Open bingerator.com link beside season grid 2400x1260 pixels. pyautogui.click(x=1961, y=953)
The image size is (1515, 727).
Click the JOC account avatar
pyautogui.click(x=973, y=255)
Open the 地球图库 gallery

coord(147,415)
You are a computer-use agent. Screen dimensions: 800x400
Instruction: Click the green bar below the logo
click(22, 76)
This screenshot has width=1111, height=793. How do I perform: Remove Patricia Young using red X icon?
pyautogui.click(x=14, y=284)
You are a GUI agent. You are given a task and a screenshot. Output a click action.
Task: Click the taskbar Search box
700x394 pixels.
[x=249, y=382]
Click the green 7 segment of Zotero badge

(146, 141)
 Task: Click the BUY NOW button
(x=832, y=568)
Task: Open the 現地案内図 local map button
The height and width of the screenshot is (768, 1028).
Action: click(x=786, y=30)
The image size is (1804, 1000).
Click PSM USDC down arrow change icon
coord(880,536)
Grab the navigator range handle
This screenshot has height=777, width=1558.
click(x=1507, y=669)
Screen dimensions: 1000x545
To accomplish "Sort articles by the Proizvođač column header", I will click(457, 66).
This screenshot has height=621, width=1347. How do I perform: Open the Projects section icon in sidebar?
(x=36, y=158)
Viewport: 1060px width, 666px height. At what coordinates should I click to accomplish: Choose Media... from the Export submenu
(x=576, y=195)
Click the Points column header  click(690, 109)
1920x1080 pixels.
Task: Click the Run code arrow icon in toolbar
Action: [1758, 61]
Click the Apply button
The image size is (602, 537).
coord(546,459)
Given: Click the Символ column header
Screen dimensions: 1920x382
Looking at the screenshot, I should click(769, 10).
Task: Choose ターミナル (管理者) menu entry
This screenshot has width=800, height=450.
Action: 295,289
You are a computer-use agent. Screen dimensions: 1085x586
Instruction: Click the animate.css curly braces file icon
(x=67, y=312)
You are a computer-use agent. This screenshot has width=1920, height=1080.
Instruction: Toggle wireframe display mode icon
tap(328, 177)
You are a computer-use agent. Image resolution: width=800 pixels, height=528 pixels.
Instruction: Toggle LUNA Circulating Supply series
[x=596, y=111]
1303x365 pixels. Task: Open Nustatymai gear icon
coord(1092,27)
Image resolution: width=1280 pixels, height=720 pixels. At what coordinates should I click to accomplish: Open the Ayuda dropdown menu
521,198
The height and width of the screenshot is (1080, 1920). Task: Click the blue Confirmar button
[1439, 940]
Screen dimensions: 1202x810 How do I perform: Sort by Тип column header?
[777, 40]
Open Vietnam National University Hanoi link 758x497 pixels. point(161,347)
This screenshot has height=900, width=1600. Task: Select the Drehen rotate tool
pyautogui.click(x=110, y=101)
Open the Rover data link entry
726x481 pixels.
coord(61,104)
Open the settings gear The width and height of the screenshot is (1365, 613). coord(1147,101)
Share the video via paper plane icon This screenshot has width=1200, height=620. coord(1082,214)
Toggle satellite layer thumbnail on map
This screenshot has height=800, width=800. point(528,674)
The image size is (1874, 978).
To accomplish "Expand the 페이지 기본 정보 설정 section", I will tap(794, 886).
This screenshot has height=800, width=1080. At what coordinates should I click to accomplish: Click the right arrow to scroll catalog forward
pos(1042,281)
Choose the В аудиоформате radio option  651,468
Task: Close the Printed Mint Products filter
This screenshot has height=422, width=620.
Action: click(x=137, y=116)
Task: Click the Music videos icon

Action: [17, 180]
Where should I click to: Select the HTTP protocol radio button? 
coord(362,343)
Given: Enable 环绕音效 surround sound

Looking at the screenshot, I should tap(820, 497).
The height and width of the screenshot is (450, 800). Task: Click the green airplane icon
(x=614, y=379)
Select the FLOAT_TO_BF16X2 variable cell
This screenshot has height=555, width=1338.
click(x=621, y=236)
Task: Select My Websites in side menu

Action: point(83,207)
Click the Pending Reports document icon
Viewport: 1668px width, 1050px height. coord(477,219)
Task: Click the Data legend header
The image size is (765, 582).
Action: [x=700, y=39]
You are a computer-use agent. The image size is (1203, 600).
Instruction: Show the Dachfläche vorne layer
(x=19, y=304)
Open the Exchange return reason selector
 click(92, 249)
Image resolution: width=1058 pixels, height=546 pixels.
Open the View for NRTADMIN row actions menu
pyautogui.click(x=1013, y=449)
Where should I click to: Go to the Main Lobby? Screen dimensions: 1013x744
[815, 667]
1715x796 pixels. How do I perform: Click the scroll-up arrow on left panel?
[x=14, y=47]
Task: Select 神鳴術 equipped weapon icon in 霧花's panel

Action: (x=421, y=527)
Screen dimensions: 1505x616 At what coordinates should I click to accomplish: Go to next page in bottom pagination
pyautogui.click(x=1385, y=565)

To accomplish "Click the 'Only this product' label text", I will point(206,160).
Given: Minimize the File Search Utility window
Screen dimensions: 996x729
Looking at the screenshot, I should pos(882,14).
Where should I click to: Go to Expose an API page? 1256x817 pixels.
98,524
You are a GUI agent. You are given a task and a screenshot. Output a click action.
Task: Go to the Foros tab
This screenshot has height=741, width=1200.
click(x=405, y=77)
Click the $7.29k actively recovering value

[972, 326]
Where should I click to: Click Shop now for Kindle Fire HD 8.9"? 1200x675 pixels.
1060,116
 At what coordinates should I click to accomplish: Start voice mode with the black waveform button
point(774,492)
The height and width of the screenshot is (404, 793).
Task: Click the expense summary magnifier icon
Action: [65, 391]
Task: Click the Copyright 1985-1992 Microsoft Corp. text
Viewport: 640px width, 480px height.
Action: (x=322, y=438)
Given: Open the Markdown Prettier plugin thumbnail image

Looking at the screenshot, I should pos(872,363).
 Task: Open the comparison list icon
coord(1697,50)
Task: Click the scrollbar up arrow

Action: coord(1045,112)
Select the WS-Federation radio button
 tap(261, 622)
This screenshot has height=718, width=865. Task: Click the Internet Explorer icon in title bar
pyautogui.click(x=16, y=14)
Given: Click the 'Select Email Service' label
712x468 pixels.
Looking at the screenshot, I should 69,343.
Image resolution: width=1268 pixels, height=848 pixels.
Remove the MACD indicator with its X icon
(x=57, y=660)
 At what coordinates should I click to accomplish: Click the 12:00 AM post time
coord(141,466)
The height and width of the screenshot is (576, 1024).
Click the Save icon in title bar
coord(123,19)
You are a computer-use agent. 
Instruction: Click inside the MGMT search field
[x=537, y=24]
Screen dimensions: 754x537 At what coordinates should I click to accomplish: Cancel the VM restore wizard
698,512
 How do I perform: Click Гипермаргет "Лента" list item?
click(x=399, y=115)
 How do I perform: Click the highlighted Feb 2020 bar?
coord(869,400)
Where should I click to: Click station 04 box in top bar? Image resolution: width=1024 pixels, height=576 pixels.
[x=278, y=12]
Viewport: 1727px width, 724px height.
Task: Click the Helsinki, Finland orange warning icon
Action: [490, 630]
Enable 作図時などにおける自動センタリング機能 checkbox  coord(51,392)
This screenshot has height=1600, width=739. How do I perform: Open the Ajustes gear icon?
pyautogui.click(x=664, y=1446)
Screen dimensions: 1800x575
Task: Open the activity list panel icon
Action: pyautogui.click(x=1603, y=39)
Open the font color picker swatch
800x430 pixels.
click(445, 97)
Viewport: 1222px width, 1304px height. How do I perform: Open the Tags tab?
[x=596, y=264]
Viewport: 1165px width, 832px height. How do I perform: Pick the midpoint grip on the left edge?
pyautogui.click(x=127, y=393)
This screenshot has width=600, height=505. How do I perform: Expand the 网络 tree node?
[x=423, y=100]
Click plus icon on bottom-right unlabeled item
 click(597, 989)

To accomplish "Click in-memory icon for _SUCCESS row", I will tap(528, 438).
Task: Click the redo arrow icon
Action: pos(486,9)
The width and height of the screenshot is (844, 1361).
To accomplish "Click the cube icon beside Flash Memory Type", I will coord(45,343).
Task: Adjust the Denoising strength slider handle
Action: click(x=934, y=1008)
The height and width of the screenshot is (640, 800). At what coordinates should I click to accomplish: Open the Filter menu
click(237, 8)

▬▬▬▬▬▬▬▬▬▬

What is required —
Please report the number of lines in this material holding the word "link", and add no other words.

Solution to this problem —
3